Occam’s razor, the principle that one should not multiply explanatory entities beyond necessity, is often invoked in this context, and it’s a valuable principle when properly understood. However, it is frequently misapplied as a licence for premature simplification as though the simplest account of something is always to be preferred regardless of whether it does justice to the phenomena. The correct principle is something closer to Einstein’s formulation where things should be made as simple as possible, but no simpler than necessary. The phrase “no simpler than necessary” carries the whole weight of the distinction – the necessity is set by the world, not by our preference for tidiness.

Scenario Thinking and the Cost of Single-Story Minds

One of the most practically consequential expressions of the kind of sophisticated thinking I’m describing is the capacity for scenario thinking, the ability to hold multiple possible futures in mind simultaneously rather than implicitly assuming that the world will unfold in the single trajectory one has imagined.

People whose thinking has been complexified know that the world is capable of behaving in ways they haven’t anticipated. They build this awareness into how they deliberate and plan. They don’t assume their preferred scenario is simply the most likely one just because it’s theirs. By contrast, people who haven’t developed this capacity tend to operate on the basis of a single imagined scenario, and then to engage in what we might call tenacious justification when the world fails to conform to it or falls apart. They’re not necessarily lying or being deliberately irrational. Sometimes they simply lack the internal complexity to model alternative states of the world as genuine possibilities rather than theoretical footnotes.

This is why organisations and groups that invest in what is sometimes called “war gaming” or structured scenario planning like the Socratic method of debate employed by early medieval Kufan jurists are, at their best, doing something cognitively serious. It’s not about running interesting thought experiments. They are developing, in the people who participate, a more complex picture of the possibility space they inhabit, and thereby making those people more capable responders when reality produces the unexpected, as it reliably does!
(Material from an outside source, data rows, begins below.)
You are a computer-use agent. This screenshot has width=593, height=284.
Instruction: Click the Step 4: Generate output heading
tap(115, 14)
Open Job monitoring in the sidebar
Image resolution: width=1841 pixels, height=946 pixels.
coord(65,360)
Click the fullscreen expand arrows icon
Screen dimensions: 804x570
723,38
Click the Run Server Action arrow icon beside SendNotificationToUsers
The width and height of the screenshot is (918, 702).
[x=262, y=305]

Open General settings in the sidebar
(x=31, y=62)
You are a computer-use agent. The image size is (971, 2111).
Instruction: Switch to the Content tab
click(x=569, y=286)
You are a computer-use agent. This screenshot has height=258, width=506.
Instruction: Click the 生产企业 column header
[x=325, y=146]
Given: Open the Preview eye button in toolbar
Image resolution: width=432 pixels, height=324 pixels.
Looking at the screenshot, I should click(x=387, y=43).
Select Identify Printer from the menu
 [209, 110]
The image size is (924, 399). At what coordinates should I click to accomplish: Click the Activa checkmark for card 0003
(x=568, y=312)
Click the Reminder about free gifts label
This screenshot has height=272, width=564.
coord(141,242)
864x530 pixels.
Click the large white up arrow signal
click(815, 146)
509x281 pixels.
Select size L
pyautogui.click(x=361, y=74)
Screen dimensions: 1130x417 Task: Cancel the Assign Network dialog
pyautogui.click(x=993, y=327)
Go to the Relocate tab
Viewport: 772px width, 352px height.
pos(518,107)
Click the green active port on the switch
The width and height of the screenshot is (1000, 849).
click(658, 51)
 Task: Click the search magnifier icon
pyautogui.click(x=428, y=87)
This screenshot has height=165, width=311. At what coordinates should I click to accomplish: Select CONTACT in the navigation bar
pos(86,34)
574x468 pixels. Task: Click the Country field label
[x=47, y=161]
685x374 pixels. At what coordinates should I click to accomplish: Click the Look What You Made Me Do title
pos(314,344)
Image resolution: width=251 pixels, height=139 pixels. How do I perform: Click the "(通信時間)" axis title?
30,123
The Question at the Back of the Mind

Perhaps the most important practical upshot of everything I’ve been discussing is a disposition rather than a technique, which is the habit of keeping a question permanently alive at the back of your mind: what am I missing? Is there something in this situation that my frameworks haven’t taken into account?

The answer to that question, if we’re being honest, is always yes because the world is always more complex than any language of description allows. Shakespeare, in Hamlet, gestures at this when Horatio, confronted with the inexplicable, reaches for the language of the supernatural, and Hamlet replies that there are more things in heaven and earth than are dreamt of in any philosophy. The point is that the world systematically exceeds our models of it, and the appropriate response to that fact is the active humility of the perpetual learner.

To live with that question alive in one’s mind is to remain open to the kind of recalibration that genuine understanding requires. In my experience it’s what distinguishes the thinker who grows from the one who merely accumulates confirmation. In the end, it’s what complexification is for: not to make us more complicated in our language but to make us more adequate in our response to the irreducible complexity of reality.